President of the Congress of Deputies
- In office 27 March 1996 – 5 April 2000
- Preceded by: Felix Pons
- Succeeded by: Luisa Fernanda Rudi

Ambassador of Spain to the United Kingdom
- In office 30 March 2012 – 12 January 2017
- Preceded by: Carles Casajuana
- Succeeded by: Carlos Bastarreche

Member of the Congress of Deputies
- In office 14 November 1989 – 14 May 2012
- Constituency: Alicante

Personal details
- Born: 23 May 1952 (age 73) Cartagena, Murcia
- Party: Partido Popular
- Profession: Lawyer, politician

Military service
- Branch/service: Navy
- Years of service: 1974-1989
- Rank: Judge-Advocate Mayor
- Unit: Naval Legal Corps

= Federico Trillo =

Spanish politician (born 1952)

Federico Trillo-Figueroa Martínez-Conde (/es/; born 23 May 1952) is a former Spanish Politician of the People's Party, who has served as President of the Congress of Deputies, Minister of Defense and Ambassador of Spain to the United Kingdom.

The son of a governor in Francoist Spain, Trillo graduated with a bachelor's degree in law from the University of Salamanca and a PhD from the Complutense University of Madrid.

Trillo entered into the Navy's Legal Corps as first of his class in 1974 where he was posted in the naval prosecutor's office of the Maritime Zone of the Mediterranean, later he was posted in the Directorship of Military Naval Construction. In 1979, he passed the competitive examination for Counsel of the Council of State. He retired from the navy as a Judge-Advocate Mayor in 1989 in order to enter politics.

In 1983 he entered the legal staff of the Alianza Popular (People's Alliance), then headed by Manuel Fraga Iribarne, where he actively participated in the restructuring of the party, refashioning it as the People's Party. He has been a member of the national executive since 1986.

Trillo has been elected deputy for the province of Alicante since 1989. From 1989 and 1996, he was vice-president of the Congress of Deputies. On 27 March 1996 he was elected president of the Congress of Deputies, a position he maintained until the end of the sixth legislature in 2000. On 27 April 2000 Prime Minister José María Aznar named him Minister of Defense for Aznar's second government.

In July 2002, he ordered an attack on Perejil Island, which had been occupied for days by Moroccan soldiers. The Yakovlev 42 crash in Turkey on 26 May 2003, in which 62 Spanish soldiers died while returning from Afghanistan marked the end of his tenure as the Minister of Defense.
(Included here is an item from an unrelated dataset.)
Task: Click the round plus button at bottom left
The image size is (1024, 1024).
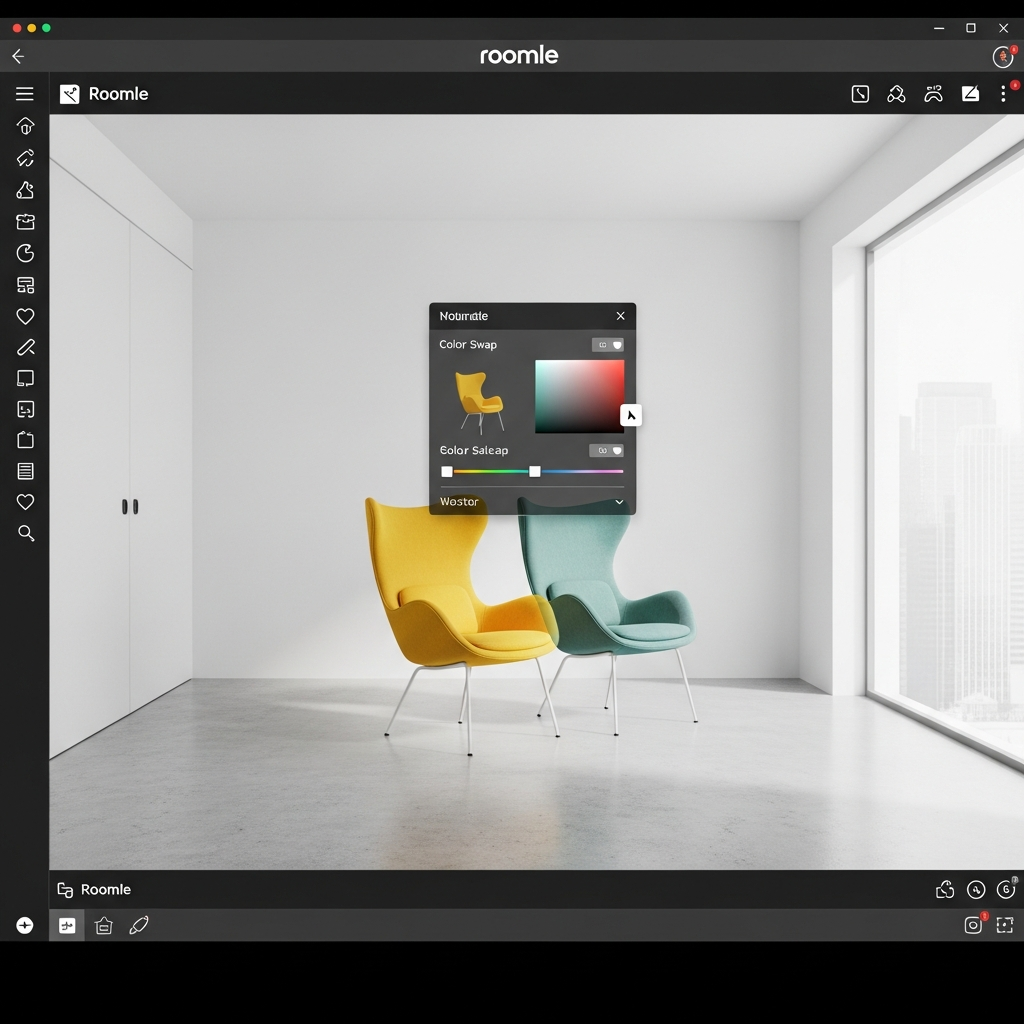Action: pyautogui.click(x=25, y=926)
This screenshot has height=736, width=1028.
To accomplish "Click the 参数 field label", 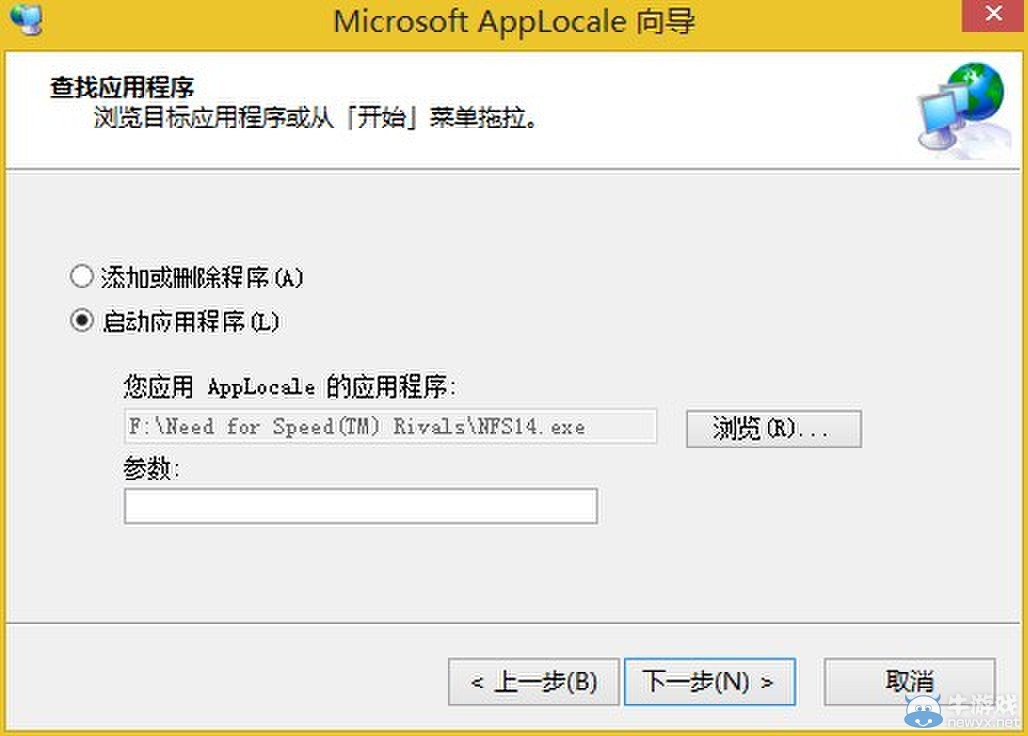I will click(151, 469).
Three of his subordinates were sent to prison for falsifying the identification of 30 of the bodies. A judge found no grounds to implicate Trillo, and Trillo repeatedly refused to accept political or criminal responsibility.

Trillo is the author of many books on law and judicial and political thought. His most recognized works are: El poder político en los dramas de Shakespeare (Political Power in Shakespeare's Dramas) and Pregones y Semblanzas.

He collaborated in the founding of the Association for Studies for Social Progress. He is a member of the Spanish Commission of Military History, and a member of Opus Dei.

==Personal life==
Federico Trillo-Figueroa Martínez-Conde was born on 23 May 1952 in Cartagena, Murcia. He is the son of Federico Trillo-Figueroa Vázquez and Eloísa Martínez-Conde Muñoz. Federico, a Galician, was a major figure in the Francoist regime. Originally a military lawyer, he later become a member of the Cortes Españolas before becoming the mayor of Cartagena in the 1960s and then also assumed the post of civil governor in 1974. He died in 2002, aged 82. Eloísa died 15 years later at the age of 90.

Federico Trillo married María José Molinuevo, a lawyer in the Court of Auditors, in 1976. She is the daughter of a judge and was born in Orihuela, Alicante. They have five children: María José, Federico, Marta, Mercedes and Santiago, nicknamed "Yago".
He is a practicing Catholic and a member of Opus Dei.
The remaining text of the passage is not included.